1. Technical Field
The present invention relates generally to the interactions between mobile handset and a server within a carrier network, and more specifically to the ability to create questionnaires from a mobile handset, store them in a network, disseminate them and collect results.
2. Related Art
Electronic devices, such as mobile phones and personal digital assistants (PDA's), often contain small screens with very limited viewing area. They are constrained in terms of how much information can be displayed, and in terms of user interaction capabilities. The keyboards on cell phones, for example, are not conducive for user data entry by means of the small keyboard (with multiple letters assigned to each key), and only brief user inputs can be solicited from a user without annoying the user.

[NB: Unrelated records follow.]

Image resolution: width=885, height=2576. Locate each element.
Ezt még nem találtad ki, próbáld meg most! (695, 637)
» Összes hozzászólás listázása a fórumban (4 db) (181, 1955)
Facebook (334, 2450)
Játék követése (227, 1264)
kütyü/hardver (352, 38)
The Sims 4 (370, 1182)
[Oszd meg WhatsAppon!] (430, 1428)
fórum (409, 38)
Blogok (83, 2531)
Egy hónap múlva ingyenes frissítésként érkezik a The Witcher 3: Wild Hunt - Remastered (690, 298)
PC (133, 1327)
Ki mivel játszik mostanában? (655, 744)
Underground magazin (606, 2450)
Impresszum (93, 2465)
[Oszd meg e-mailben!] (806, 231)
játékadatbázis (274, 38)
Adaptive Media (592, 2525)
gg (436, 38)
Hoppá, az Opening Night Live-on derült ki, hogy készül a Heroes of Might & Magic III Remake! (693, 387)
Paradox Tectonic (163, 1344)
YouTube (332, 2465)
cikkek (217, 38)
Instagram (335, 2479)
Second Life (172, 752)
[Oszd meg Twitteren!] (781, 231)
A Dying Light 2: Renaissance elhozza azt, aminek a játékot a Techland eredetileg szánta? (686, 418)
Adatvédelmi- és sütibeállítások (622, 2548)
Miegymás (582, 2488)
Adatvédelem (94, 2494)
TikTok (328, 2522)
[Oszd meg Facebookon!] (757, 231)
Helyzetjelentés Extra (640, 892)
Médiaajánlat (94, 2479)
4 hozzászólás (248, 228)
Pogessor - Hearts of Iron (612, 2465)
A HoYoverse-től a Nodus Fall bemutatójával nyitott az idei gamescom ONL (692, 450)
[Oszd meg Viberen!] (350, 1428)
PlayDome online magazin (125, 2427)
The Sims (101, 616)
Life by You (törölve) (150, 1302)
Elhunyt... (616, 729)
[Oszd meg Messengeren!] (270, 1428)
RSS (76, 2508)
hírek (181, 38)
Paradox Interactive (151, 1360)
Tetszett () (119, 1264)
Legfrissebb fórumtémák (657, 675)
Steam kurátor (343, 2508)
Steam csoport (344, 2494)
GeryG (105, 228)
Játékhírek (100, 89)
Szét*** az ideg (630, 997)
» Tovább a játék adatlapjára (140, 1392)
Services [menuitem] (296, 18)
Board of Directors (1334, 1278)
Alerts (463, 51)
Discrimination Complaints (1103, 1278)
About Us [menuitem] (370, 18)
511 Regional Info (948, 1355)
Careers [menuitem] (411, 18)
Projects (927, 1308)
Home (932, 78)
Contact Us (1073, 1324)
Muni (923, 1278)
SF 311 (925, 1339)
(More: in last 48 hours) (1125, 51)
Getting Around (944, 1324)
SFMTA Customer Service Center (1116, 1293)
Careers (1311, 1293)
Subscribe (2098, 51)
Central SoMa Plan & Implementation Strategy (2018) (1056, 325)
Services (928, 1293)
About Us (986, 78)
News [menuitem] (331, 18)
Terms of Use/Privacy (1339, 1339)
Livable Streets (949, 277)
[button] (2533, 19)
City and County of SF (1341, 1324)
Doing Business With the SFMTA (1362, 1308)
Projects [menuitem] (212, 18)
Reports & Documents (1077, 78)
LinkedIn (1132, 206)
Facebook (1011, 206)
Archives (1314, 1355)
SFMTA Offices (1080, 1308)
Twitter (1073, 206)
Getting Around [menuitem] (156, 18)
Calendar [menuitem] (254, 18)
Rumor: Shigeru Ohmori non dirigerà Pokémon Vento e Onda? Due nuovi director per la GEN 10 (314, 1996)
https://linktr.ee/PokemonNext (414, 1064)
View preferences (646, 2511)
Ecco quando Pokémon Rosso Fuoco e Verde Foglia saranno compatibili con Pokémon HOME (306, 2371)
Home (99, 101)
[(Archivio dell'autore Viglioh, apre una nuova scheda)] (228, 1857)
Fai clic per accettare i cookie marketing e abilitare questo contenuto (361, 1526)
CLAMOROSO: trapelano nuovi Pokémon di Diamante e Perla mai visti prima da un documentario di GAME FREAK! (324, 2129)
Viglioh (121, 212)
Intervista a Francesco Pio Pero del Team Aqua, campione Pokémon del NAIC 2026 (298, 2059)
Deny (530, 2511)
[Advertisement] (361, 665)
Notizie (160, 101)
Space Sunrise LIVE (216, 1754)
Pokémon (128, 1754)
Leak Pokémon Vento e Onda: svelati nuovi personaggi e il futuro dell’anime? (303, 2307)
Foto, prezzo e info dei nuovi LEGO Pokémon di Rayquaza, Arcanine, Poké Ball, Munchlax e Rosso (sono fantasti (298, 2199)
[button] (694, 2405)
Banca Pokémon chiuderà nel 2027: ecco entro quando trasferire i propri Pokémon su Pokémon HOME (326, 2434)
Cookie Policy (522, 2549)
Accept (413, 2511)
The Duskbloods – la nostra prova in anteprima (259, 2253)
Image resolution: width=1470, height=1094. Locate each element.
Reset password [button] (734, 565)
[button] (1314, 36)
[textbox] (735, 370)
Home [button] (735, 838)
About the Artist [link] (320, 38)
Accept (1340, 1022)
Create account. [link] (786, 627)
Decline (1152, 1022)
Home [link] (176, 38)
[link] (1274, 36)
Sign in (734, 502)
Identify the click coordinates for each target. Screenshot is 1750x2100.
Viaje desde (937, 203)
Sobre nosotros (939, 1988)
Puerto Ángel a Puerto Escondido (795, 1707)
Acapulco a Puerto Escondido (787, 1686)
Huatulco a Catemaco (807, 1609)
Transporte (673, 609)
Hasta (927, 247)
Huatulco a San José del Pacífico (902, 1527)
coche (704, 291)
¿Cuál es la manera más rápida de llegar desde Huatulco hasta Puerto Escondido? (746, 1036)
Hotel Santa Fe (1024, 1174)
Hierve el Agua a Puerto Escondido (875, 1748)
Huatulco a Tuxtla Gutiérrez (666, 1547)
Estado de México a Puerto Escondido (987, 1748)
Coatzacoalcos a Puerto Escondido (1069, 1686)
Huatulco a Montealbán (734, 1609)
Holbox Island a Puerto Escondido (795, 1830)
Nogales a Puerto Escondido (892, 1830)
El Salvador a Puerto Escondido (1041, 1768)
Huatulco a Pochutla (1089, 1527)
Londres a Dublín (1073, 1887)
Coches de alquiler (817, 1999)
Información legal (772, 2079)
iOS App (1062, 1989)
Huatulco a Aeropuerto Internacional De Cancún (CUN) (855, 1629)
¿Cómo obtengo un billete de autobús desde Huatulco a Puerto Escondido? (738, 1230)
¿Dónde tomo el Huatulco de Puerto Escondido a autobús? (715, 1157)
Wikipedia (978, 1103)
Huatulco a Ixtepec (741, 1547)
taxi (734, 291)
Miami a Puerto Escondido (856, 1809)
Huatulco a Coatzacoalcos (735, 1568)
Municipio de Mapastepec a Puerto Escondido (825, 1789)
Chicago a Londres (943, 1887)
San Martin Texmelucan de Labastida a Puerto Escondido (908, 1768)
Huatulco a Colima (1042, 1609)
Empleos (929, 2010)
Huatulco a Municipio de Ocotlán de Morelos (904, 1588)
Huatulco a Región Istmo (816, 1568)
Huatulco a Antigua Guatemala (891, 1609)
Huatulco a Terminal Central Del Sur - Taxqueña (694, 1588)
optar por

Often a user would want to ask his friend which movie, from a selection of movies currently playing, that they want to see. A user has to cumbersomely call up each of his friends and repeat the same questions, talk about movies currently showing, and ask them which one they would want to see in a group today. The whole process is time consuming, expensive, and requires all his friends to be available for the conversation to be satisfactorily completed. Thus, any attempt by a user to solicit information or feedback from his friends is likely to involve having to make several phone calls.
User interactions in real time, such as those provided for a user using a PC on the Internet, are often not possible for a user using a cell phone. For example, the amount of textual information cannot be a full page of textual information that is typically made available on a PC. Graphical information also cannot be large when presented on a cell phone as they typically are on a webpage accessed over a PC. A typical website provides a rich multi-media experience. The same website, when accessed from a cell phone, would be not only unreadable but also frustrating. Thus, there is a problem in presenting a user with information in order to solicit user input, when the user is using a cell phone rather than a PC.
Cell phones are therefore a device for which traditional websites on the Internet are ill prepared to provide information. In addition, surveys or questionnaires that are created for Internet based access via a PC are not appropriate for cell phone access. Asking one or more detailed questions with information on how to answer them is possible on a web page that is accessed from a PC. However, the same web page would be unmanageable and difficult to browse and navigate on a cell phone with a small LCD screen and small keyboard for user input.
Cell phone users often solicit information from other cell phone users by making phone calls. For example, quite often a user of a mobile device (such as a cell phone) would like to determine where his friends would like to have dinner from among all the nearby restaurants. The user may have to call each and every one of his interested friends to determine their preferences, in order to determine which restaurant would be the preferred one for the group as a whole. This would take at least as many calls as the number of interested friends, and would take the same amount of time for each such call, and incur significant costs to the user. There does not exist an easy way for a user to send a questionnaires from his mobile device for that purpose, in order to solicit feedback from his friends using the mobile device.
These and other limitations and deficiencies associated with the related art may be more fully appreciated by those skilled in the art after comparing such related art with various aspects of the present invention as set forth herein with reference to the figures.